#### [PASSAGE FOR REVIEW]

Pigeons and variance.
One passing run is a coin flip. Two is a release gate. The difference between those two sentences is most of what turned the experiment into something I’d bet on.
Phase 1 of the experiment ended on iteration 10 with one passing run. Maya, the participant, reached goal_reached with a verdict score of 8. Across the entire phase 1 ledger that was the only natural success, and it came after the agent had shipped five hacks and three unrooted workarounds. I could have called the loop converged. Many systems get released on less.
I didn’t, because one pass is a coin flip.
Pigeons.
In 2015 a group at UC Davis trained pigeons to classify breast-tissue biopsy slides as benign or malignant. A single pigeon got around 50% on the easy slides and barely above chance on the hard ones. That’s the headline most people remember.
The other headline, which is the one I think about more, is what happened when they had a flock of four pigeons vote and took the majority. The flock landed somewhere north of 90% accuracy on the same slides. On some categories it beat actual radiologists. Same pigeons, same training, same slides — just averaged.
The signal didn’t get sharper; the noise got averaged out. Two independent rolls of a noisy process tell you something a single roll can’t. This is the entire theory of ensemble methods, of clinical trial replication, of why you don’t poll one voter.
Two of two.

#### [DATA FOR ANALYSIS]
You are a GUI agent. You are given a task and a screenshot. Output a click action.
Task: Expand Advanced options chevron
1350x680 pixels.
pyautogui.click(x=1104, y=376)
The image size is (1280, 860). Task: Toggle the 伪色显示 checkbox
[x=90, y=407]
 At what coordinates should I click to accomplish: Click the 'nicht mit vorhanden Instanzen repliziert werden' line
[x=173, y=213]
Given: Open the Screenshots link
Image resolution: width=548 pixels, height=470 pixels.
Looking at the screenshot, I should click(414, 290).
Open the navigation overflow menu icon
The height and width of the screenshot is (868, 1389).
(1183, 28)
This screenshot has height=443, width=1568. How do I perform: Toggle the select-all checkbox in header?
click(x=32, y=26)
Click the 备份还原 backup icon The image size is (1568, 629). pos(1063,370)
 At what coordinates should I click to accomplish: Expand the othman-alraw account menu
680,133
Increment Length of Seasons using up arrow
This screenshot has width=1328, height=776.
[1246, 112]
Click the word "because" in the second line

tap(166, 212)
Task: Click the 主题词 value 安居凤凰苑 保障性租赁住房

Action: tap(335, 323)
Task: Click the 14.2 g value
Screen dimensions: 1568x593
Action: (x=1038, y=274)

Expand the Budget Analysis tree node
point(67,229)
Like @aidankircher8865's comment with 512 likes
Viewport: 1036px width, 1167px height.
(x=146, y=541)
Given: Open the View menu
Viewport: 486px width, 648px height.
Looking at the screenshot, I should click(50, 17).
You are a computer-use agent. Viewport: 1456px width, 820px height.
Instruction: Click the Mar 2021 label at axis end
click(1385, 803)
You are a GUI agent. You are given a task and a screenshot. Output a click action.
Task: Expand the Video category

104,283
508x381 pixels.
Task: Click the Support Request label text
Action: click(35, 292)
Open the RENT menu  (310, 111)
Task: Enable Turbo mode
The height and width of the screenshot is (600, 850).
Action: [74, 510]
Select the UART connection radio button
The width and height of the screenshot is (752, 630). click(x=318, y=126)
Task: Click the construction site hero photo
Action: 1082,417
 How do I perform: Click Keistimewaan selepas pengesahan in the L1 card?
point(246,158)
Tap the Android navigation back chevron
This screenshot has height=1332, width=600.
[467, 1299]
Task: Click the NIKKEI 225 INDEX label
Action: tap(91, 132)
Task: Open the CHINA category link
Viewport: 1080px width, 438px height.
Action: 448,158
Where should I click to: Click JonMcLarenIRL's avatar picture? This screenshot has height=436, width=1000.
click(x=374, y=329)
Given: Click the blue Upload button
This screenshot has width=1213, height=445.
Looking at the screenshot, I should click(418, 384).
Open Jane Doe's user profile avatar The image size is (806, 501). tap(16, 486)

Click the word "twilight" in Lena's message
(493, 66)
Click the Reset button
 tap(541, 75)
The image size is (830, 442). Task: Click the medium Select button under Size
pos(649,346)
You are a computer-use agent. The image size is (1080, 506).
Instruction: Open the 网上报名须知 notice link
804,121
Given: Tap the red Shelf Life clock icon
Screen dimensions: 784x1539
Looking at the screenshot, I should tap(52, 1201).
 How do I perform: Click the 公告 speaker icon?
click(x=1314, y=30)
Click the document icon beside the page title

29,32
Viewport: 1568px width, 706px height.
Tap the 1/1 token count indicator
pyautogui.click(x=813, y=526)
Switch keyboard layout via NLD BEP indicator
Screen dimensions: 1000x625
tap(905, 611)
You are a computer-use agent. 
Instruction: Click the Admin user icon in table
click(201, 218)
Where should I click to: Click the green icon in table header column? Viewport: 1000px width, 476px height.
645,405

#### [WHAT YOU ARE ASKED TO DO]
Write the next part of the post on pigeons and variance, picking up after its last line. The records have nothing to do with the text.

#### [TASK OUTPUT]
Phase 2’s success criterion was two natural participants reaching a real verdict, in the same study, on the same build. Not one. Not eight of nine. Two of two.
The threshold is deliberately low on count and high on consistency. Two passes don’t cost much to run. What they cost the loop is permission to ship on a lucky single-participant run. A flake at one participant pulls the whole release down, so the agent has to fix what made the flake possible, not just shepherd one participant across the line. Five product-side changes later, two of two natural participants reached real verdicts on noemica. That’s the entire phase-2 result, and that’s the gate that now runs on every release as phase 7.
The deeper move is what counts as a “real verdict.” Reaching the end of the flow doesn’t count. Clicking launch doesn’t count. Even seeing a participant card doesn’t count by itself. What counts is the outer participant coming out of the run with an actual insight about the inner study’s target — the thing a real customer would have wanted out of noemica. The gate measures value extracted, not flow completed.
An 80/20 the agent didn’t see.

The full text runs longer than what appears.